Happy Fourth of July, the holiday where we celebrate our great country's independence (that's America, for any of my international readers), because without it, we wouldn't have become the land of opportunity, where dreams come true.
A lot of people complain about this holiday, mainly because of all the drinking, fireworks being obtained and used by the general public, and the overall tomfoolery that is associated with it. Sure, over-indulgence of the freedoms we have as a country can always sour the things we should be celebrating, but that goes without saying for many things in our lives. The thing is, by complaining and sweating the small stuff, it essentially implies that our freedoms are taken for granted. Sometimes you just need to sit back and realize just how lucky we are to be able to live the lives we do, the way we choose.

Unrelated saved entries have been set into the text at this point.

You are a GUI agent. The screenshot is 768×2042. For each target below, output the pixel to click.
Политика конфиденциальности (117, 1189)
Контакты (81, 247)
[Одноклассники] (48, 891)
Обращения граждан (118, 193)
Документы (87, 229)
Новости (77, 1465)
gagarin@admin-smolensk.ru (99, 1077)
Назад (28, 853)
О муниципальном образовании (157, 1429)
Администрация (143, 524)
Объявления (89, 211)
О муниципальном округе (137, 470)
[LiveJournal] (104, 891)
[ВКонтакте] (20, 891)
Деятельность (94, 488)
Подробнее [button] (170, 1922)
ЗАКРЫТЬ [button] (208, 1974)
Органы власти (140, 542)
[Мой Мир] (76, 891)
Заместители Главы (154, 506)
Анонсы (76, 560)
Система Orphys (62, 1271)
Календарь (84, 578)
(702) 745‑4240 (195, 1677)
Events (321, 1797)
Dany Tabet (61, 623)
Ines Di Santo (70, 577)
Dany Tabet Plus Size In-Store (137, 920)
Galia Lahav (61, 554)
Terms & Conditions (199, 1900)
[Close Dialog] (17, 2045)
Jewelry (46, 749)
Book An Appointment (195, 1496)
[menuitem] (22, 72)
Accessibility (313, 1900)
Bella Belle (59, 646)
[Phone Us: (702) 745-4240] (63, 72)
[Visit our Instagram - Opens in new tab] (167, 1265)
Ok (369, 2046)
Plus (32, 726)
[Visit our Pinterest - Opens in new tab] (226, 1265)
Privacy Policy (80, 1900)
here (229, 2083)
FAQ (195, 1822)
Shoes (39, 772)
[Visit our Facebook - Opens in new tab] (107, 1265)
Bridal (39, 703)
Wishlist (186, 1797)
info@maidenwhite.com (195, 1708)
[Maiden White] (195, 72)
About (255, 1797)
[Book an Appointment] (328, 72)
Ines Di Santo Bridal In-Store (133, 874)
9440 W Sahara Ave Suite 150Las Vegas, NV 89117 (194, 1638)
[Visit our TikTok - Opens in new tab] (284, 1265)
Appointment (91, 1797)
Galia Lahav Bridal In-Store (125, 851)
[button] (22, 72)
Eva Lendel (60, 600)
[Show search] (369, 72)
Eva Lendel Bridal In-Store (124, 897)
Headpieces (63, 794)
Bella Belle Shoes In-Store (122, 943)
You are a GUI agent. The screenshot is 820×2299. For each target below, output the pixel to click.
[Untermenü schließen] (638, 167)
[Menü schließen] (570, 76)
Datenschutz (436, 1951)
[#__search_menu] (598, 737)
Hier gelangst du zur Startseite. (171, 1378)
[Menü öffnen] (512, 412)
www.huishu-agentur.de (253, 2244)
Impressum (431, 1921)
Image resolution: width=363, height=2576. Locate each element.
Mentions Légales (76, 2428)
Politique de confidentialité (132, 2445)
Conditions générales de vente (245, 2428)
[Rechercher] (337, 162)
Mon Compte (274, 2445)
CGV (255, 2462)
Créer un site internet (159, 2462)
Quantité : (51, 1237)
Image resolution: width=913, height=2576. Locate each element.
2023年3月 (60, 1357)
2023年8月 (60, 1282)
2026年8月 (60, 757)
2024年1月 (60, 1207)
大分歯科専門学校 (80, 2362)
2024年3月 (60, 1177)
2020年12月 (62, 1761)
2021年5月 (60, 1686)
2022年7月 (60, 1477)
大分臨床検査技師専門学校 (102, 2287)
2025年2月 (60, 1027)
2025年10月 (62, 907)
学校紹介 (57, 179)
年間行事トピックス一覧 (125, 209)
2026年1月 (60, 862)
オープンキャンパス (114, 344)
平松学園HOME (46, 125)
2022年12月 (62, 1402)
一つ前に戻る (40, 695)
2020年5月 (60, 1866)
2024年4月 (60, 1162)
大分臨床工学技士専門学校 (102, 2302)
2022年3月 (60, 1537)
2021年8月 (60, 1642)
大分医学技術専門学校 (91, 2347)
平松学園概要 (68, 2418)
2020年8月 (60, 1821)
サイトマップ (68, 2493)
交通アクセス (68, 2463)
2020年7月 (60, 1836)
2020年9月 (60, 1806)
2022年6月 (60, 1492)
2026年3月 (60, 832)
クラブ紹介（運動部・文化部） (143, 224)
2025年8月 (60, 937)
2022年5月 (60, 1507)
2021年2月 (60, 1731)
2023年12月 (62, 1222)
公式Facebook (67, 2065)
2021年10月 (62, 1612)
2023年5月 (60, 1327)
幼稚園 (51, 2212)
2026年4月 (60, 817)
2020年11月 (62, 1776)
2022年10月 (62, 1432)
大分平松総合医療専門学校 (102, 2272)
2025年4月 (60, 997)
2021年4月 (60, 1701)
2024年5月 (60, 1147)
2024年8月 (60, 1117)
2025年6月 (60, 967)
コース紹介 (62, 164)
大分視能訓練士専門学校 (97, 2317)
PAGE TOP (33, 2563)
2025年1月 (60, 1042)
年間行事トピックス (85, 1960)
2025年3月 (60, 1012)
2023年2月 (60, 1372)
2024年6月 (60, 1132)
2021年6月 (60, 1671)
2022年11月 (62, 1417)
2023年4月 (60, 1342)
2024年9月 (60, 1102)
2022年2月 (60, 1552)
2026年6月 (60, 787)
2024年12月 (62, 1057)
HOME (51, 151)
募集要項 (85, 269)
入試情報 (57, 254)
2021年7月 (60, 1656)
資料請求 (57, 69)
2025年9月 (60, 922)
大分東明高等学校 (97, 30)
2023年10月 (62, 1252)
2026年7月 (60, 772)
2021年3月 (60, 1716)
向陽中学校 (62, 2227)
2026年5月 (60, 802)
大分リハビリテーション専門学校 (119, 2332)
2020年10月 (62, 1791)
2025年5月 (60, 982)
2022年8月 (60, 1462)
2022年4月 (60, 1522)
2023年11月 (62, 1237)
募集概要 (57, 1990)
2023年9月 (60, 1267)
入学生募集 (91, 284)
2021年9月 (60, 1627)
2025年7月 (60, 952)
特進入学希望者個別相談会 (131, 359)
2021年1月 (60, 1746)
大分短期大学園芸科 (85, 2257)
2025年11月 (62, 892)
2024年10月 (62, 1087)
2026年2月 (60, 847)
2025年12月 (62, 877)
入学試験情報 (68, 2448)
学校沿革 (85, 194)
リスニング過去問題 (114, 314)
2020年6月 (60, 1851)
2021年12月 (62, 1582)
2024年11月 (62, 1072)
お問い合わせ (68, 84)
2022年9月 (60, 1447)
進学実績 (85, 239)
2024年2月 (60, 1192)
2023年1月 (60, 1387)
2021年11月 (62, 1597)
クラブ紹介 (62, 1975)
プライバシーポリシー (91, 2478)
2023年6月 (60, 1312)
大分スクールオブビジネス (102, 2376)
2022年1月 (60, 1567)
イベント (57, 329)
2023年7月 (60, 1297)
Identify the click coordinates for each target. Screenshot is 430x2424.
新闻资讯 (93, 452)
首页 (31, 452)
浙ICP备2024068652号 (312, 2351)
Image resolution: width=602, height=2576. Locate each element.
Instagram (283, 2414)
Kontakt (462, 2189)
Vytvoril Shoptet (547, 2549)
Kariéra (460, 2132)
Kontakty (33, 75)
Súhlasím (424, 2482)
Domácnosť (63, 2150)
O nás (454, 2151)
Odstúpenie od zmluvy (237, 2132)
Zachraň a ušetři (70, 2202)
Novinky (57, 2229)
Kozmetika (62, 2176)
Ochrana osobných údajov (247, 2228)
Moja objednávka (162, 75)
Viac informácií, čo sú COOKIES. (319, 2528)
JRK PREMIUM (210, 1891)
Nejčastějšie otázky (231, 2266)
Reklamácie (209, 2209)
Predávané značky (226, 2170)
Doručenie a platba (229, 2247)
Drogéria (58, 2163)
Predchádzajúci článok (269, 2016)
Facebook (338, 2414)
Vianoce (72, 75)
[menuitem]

By playing The Walking Dead: 400 Days, the (essentially but not quite) stand-alone DLC "chapter" in the original game's episodic story, it made me think that when push comes to shove, and when everything is ripped away from your world as you know it, then and only then is it easy to realize just how trivial it was in the first place to worry about the little things in life. It's only when you lose everything that you can truly appreciate anything ... or something like that.
Like I said, this game is essentially a stand-alone next chapter in the story, only because it is required you at least have chapter one of the The Walking Dead episodic game. It doesn't directly involved any characters or story lines that took place through the five chapters of TWD, though there are a few subtle nods at the game. In this one chapter, you play the role of five different people, experiencing their stories, all individually. TellTale games, the developer of this game franchise, has said that this is meant to be a stop-gap between the end of season 1 and the upcoming season 2, but it is unclear if these stories or characters will actually have anything to do with season 2 as it stands now. There seems to be some indication that it's possible, but we will just have to wait and see.
It almost feels like a prequel to season 2, rather than any sort of continuation to season 1, but I'm sure all unanswered questions will be solved in due time.
400 Days plays just like season 1, and it is littered with tough choices and heartbreaking moments. Sure, the character development is brief and rushed, but I still feel like they did a good enough job making you attach yourself to characters and the moral and ethical choices you have to make for them - and even the ones you have no control over.
Overall, it is grim. By the end of the chapter, you have reached 400 days since the outbreak begun. Society as it once was has completely crumbled to dust, and only shreds of humanity remain. Everything we enjoy now, both as privileges and rights, are mere memories. In this bleak and meager world that they have created and showcase in 400 Days, there are no little things to complain. Nothing is taken for granted and there are no freedoms left.